Saturday, August 23, 2008

Plug and Play Not



The tepid response of the Pentagon to the Russian invasion of Georgia should not have come as a surprise to readers of my humble blog for it has been obvious that the Rotational Expeditionary Modular force which was created without regard to changing conditions of battle wouldn’t fit facing bears in Georgia. It should be equally obvious that the Russians took this into consideration. In short, it’s time we ought to review the usefulness of the “plug and play” rotational modular mentality.



The fact that the US failed to act decisively in this particular case has added to a growing sense in the world that the US isn’t up to it anymore. As a corollary, many are going through the decision process of whether to rearm, or realign. Kazakhstan is considering pumping their oil and gas through Russian pipelines instead of the BTC pipeline to the Mediterranean. Some of the other “stans” are less inclined to host US forces in the War on Terror. Even some of our older NATO allies have allowed their military establishments to wither, and are no longer able to posture with power, while the newer East European NATO members are feeling threatened.


Aside from my diatribes against the Light Transformational, the key question professionals should ask is why did we take so long to adapt to counterinsurgency warfare? It usually takes two years to get up to speed and another to start running the table, based on our record since the Mexican War through Vietnam. The learning curve in Vietnam for conventional forces started in late 1965 and by the Tet Offensive in January 1968 had stabilized and by the end of 1969 had driven the enemy main force units out of Vietnam.

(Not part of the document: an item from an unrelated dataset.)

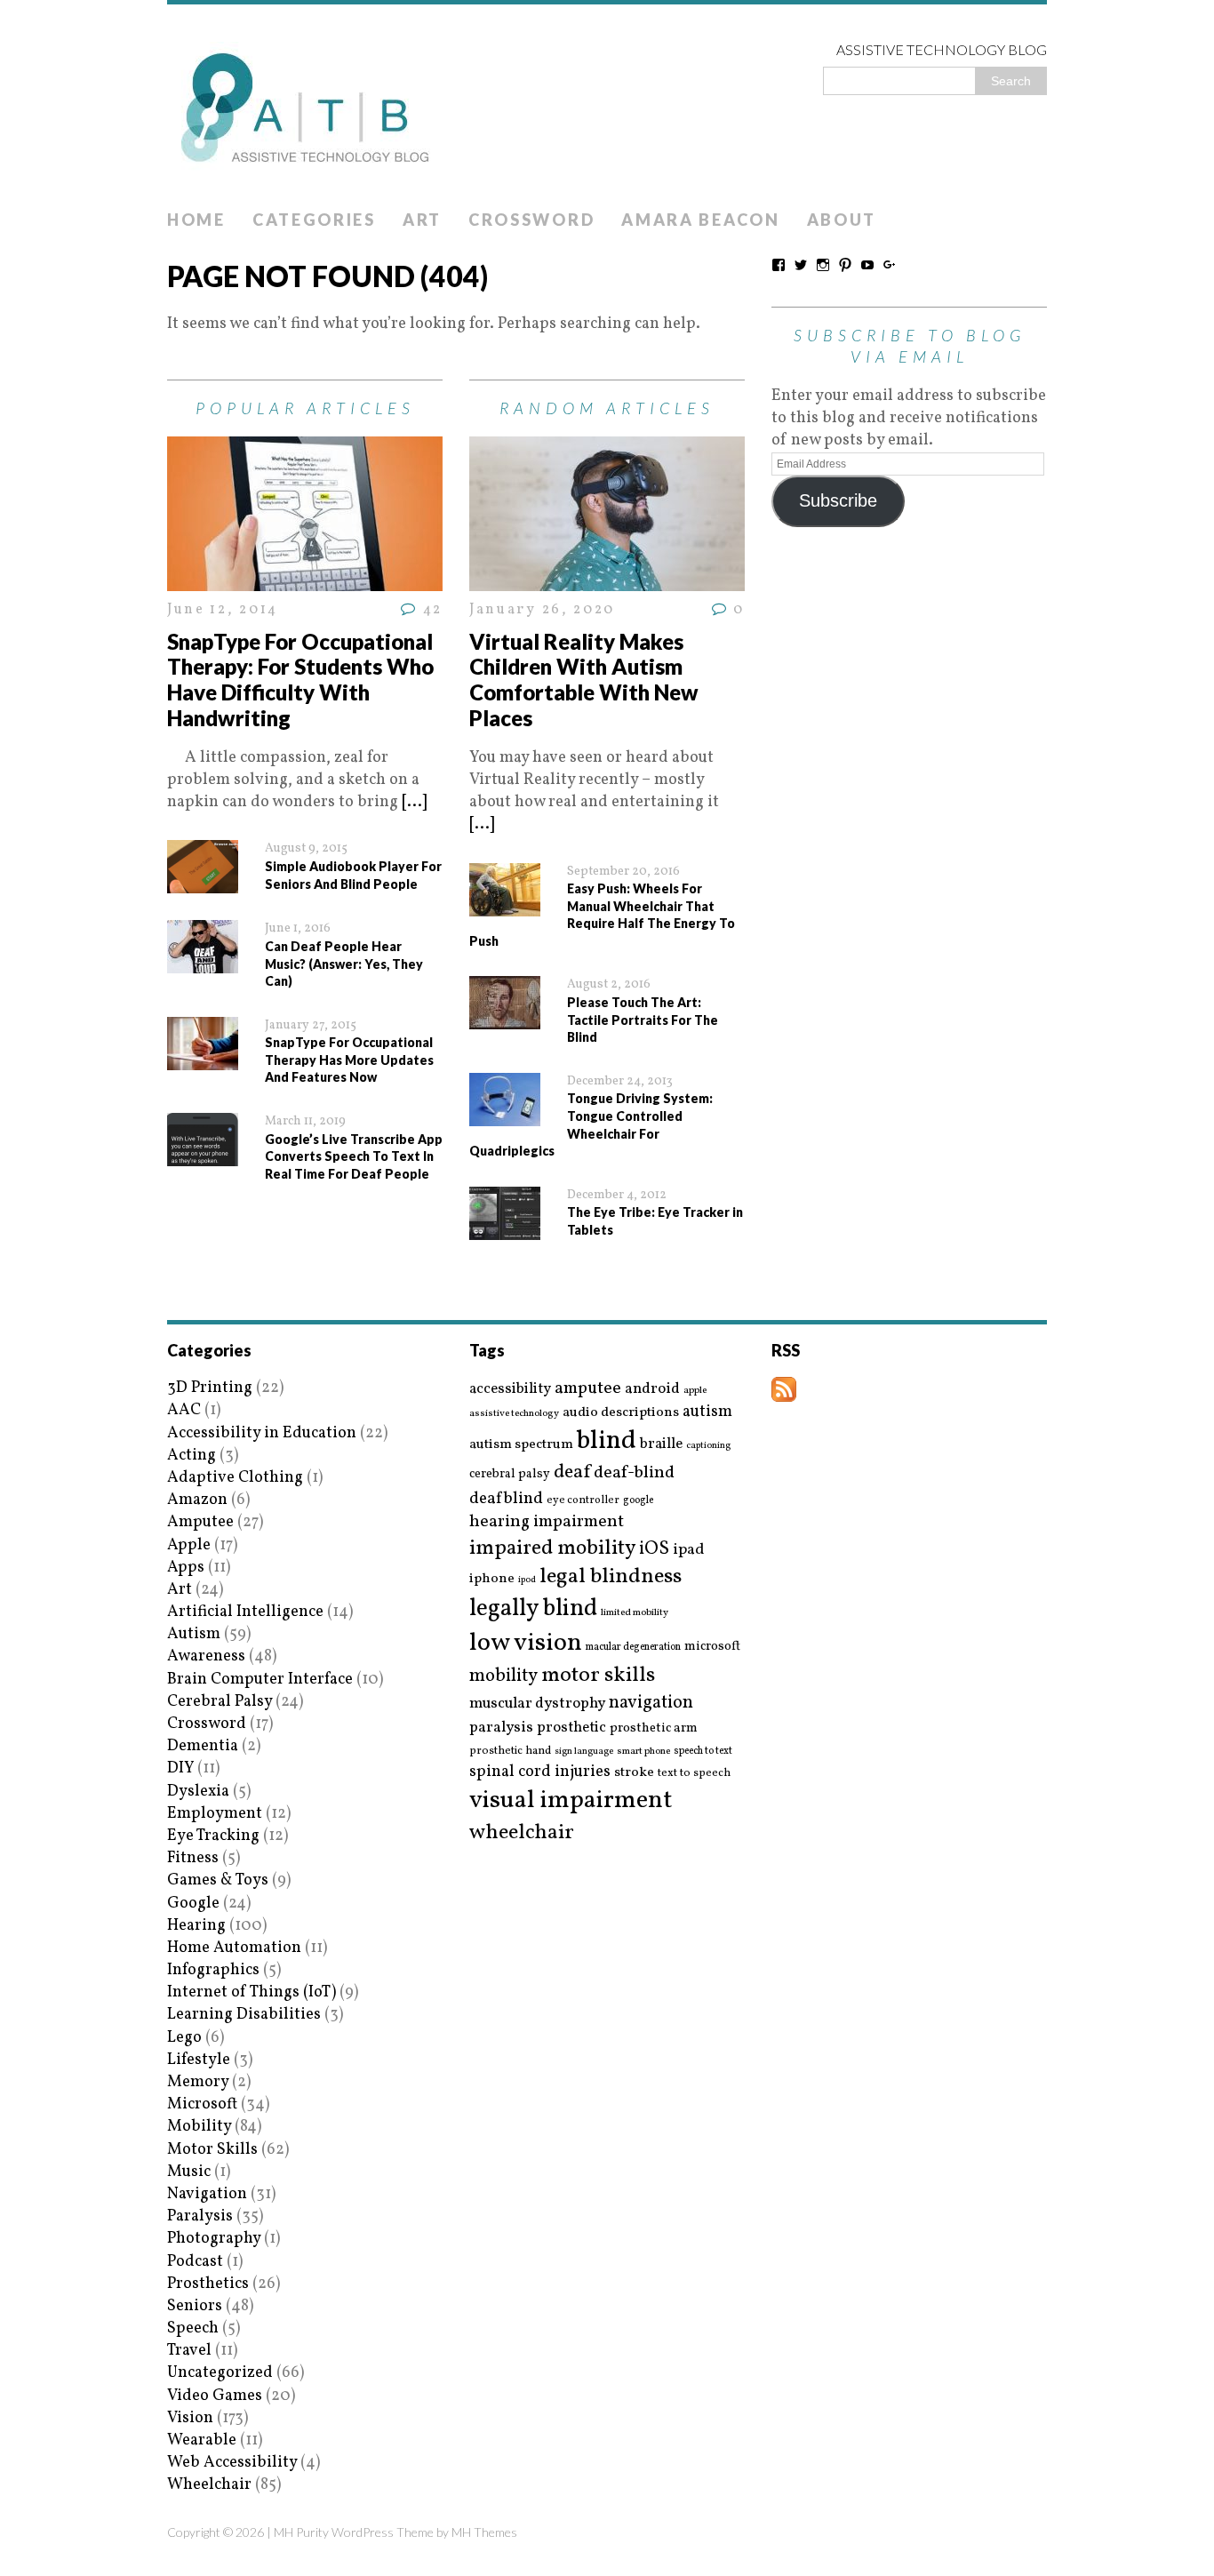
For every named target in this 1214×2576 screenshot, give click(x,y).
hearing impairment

The US started to mobilize for WW 2 in the summer of 1940 after the Fall of France with the passage of a National Defense Act calling for a 35 division Army and a two ocean Navy. The draft started and the National Guard mobilized in October 1940. After Pearl Harbor, the Battle of Midway was in June 1942, and the Marines landed on Guadalcanal in August a month later. A year later, we invaded Sicily. From a sleeping start to Sicily in three years!



We had a running start at Iraq, plus experience in counterinsurgency, and it took from March 2003 to late 2007, four years, to adjust, and another year to start running the table. The failure to plan for a post invasion strategy, of governance, and for counterinsurgency was not for the lack of experience or trained units in those areas, but of the adaptation of the Light Transformation of plug and play modules.

Consider how long it took to plug the brigade communications systems to higher levels to give both reach back and reach down information access for those in the field and in the chain of command. Consider how long it took to get a truly responsive fire support system by using UAVs in the traditional role of the FAC in a bird dog.

Relocating combat forces from forward areas where they were mission oriented to stateside bases brought them closer to the flagpole than the battlefield. This becomes an open invitation to micromanagement and competing staff driven requirements that can render an infantry unit inert. It took less than four years for our victorious and mighty forces of WW 2 to become poorly trained, led and equipped on deployment to Korea.

This degeneration was repeated after Korea which was arrested by JFK to prepare for a more vigorous Soviet presence. After Vietnam, the Army adopted mission oriented performance based training that stressed a holistic tactical environment described as Condition, Action, and Standard for Mission Essential Tasks. Training was concurrent, as opposed to the failed concept of the building block approach.


Were it not for the constant stress of battle over the last six years and of the operations in the Balkans, our forces would not be combat ready in any realistic sense. The concept of plug and play modules makes it difficult to deploy forces quickly at levels larger than a brigade and most likely would result in “pick up” teams, the kind the Navy found wanting in the early stages of WW 2.

War is an awful mixture of the profound and the profane, of genius and the idiotic, and it is hard to tell then or later which was which.